Неловкость положения была в том, что Марфа Даниловна впервые за свою жизнь растерялась, а неопытная Марина не могла вывести ее из состояния душевного замешательства.
Женщины смотрели друг на друга. Наконец Обухова бросила потухшую папиросу в пепельницу.
— Куришь? — перевела она взгляд на стол, отыскивая на нем папиросы и спички.
Марина отрицательно качнула головой.
— А я вот на фронте по глупости втянулась и теперь без дыму жить не могу, — зачем-то призналась Обухова.

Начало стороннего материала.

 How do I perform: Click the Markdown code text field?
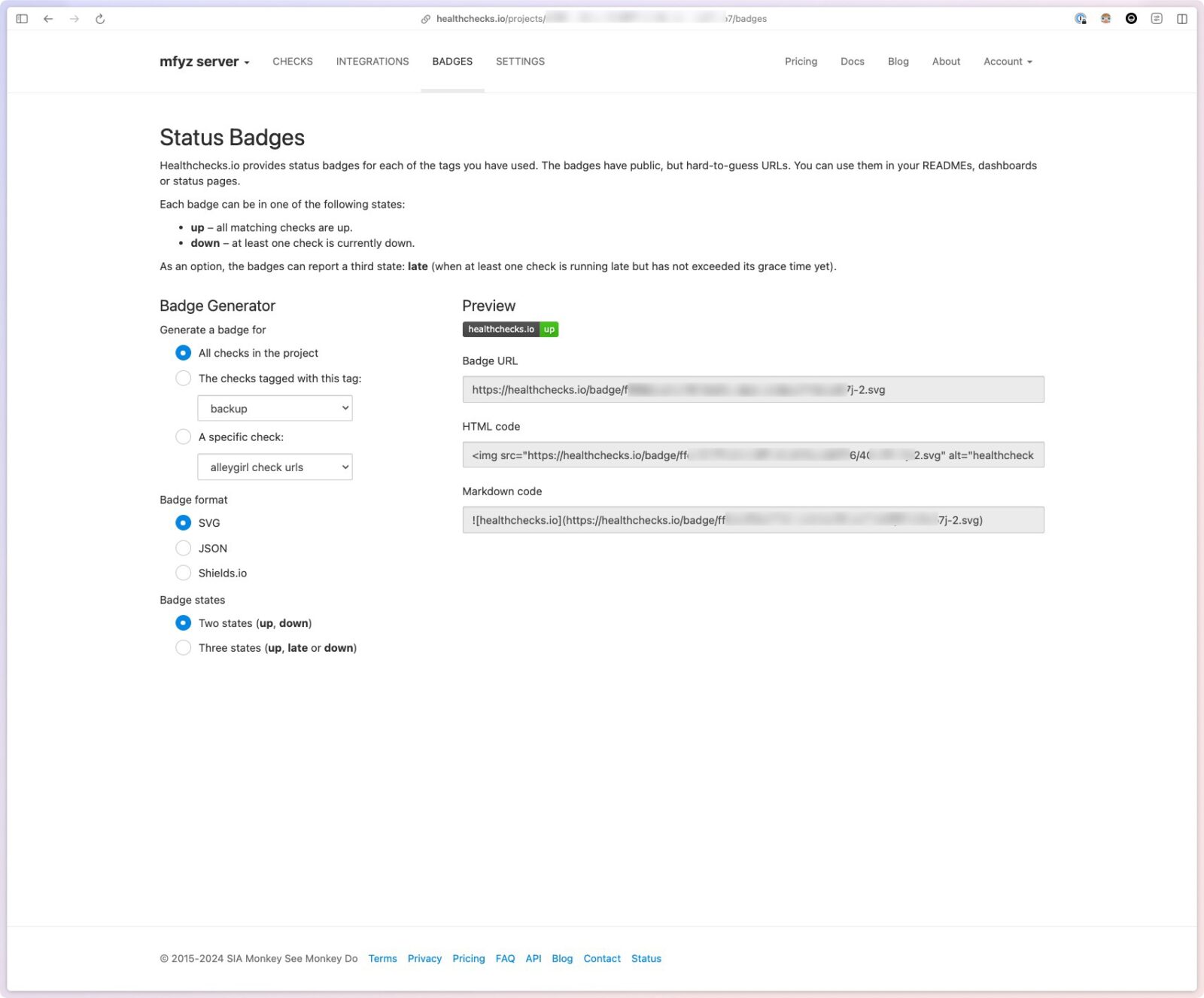click(x=752, y=520)
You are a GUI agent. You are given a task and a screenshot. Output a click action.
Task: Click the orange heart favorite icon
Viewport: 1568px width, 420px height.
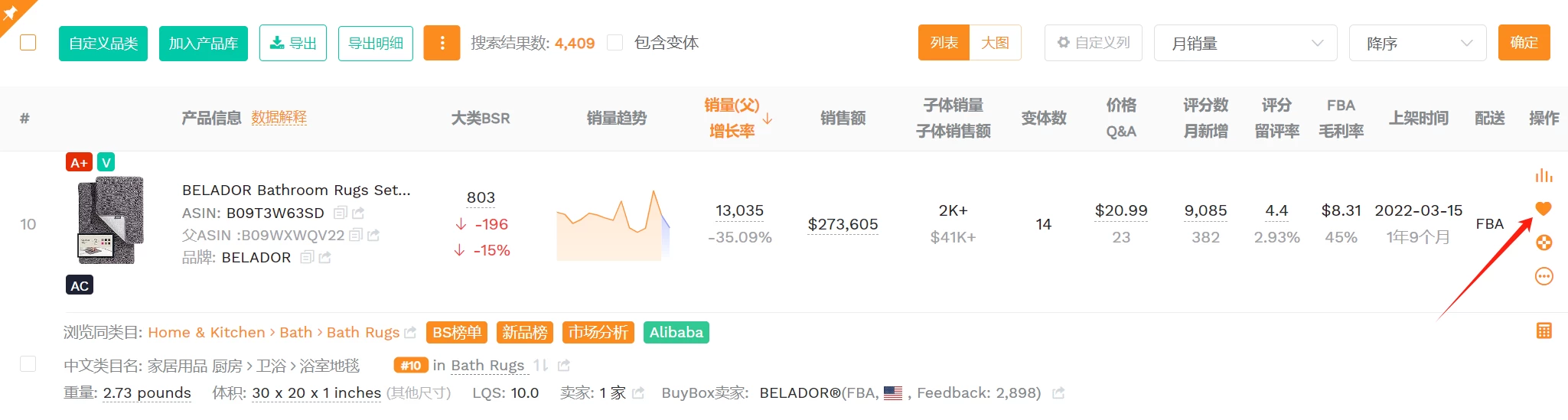pos(1544,208)
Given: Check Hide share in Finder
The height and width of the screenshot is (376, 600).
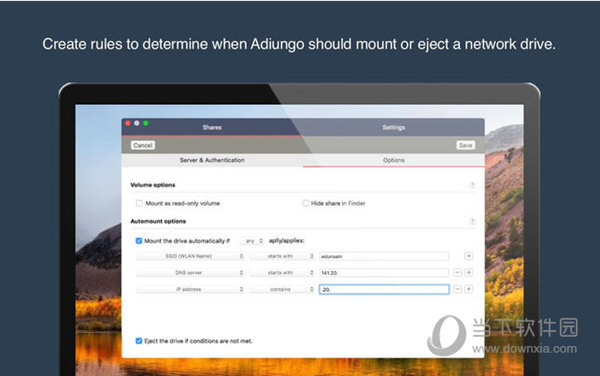Looking at the screenshot, I should 305,203.
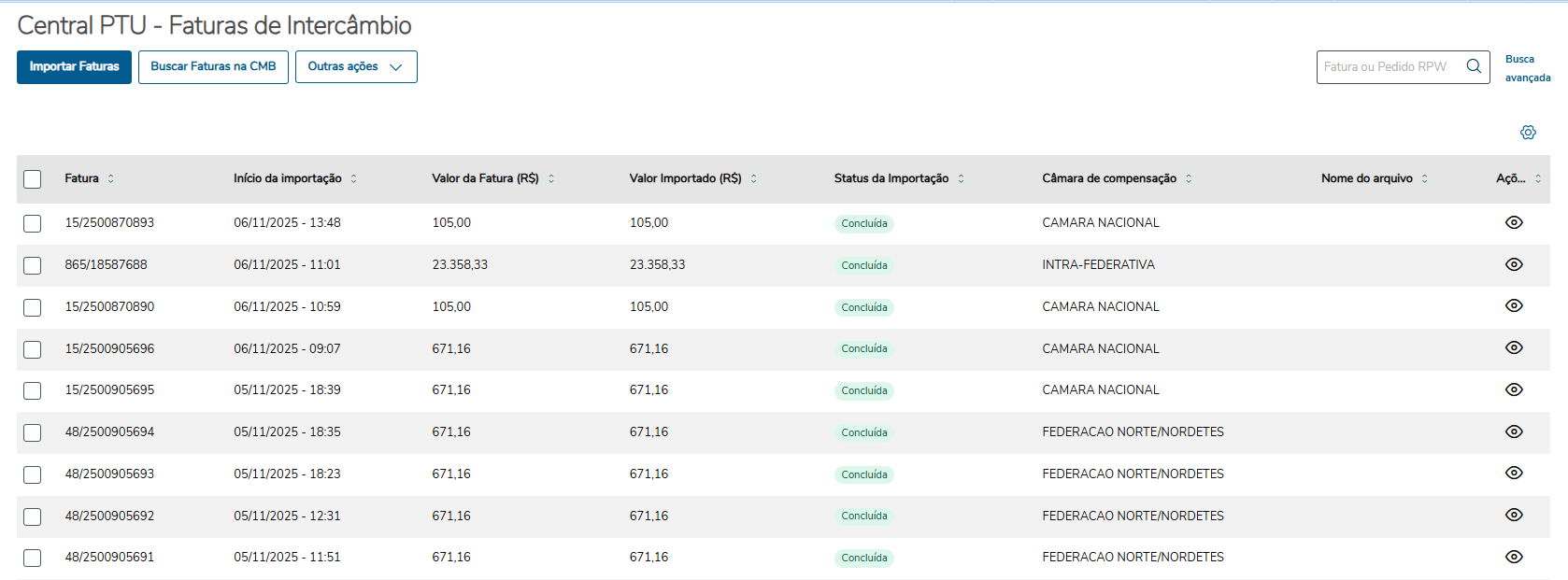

Марина теребила конец скатерти. Она не могла отыскать ни одного слова, хотя к встрече с женой Зурнина давно готовилась. В смехе Марфы Даниловны, в пытливой устремленности ее глаз, в многоречивости и нарочитой резкости Марина почувствовала и оскорбленную гордость женщины и старательно скрываемую ревность.
— Да что же ты это, краснеешь-то, как пионерка, Машенька?!

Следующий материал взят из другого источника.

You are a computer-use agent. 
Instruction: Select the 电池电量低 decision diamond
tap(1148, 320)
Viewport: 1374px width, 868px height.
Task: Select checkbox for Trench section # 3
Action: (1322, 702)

В волнении Марфа Обухова всякую женщину называла «Машенькой».
Марину поразила быстрая смена настроений у этой большой и сильной женщины. Она доверчиво улыбнулась Обуховой.
Марфа Даниловна сняла с головы берет и вместе с портфелем положила на стол. Марина в упор рассматривала ее крупное, энергичное лицо с широким квадратом мужского лба.
— Рассматривай, рассматривай… — добродушно улыбнувшись, сказала Обухова.
Она опустилась на стул, Марина села напротив.
Молчали, все время незаметно взглядывая друг на друга.
«Она меня ревнует к Орефию Лукичу», — думала Марина и краснела все больше и больше.
«Конечно, он ее любит… Да разве и можно не любить такую!»
Марфа осматривала тонкие брови Марины, огромные синие глаза в густых и длинных ресницах, яркий, зовущий рот с влажными, блестящими зубами, с дремотной тенью улыбки в уголках губ, всю ее девически гибкую, стройную фигуру.
«И ничего ты не сделаешь, Марфа Даниловна, против такой красоты…»
Обуховой было жаль себя в этот момент. Столько дней совместной борьбы, труда, острых, незабываемых минут встало перед ней…
Собрав всю силу воли, Марфа улыбнулась Марине губами, а лицо осталось сосредоточенным.
— Рассматривай, рассматривай, — в смятении повторила она ту же фразу и попыталась прикрыться той же улыбкой добродушной простоты.
И, несмотря на это, Марина почувствовала в Марфе большую, чуткую душу. Через некоторое время она сидела с Обуховой рядом и, захваченная непонятным порывом откровенности, рассказывала ей всю свою скорбную историю.
Накопившиеся через край боль и обида толкнули Марину к Обуховой, заставили открыться первому участливому слову.
— Грубы и эгоистичны еще мужчины. Мы вот за революцию столько мусору из нашего обихода вымели! А вот еще тут, — Марфа Даниловна указала на лоб и сердце, — сколько его еще здесь осталось.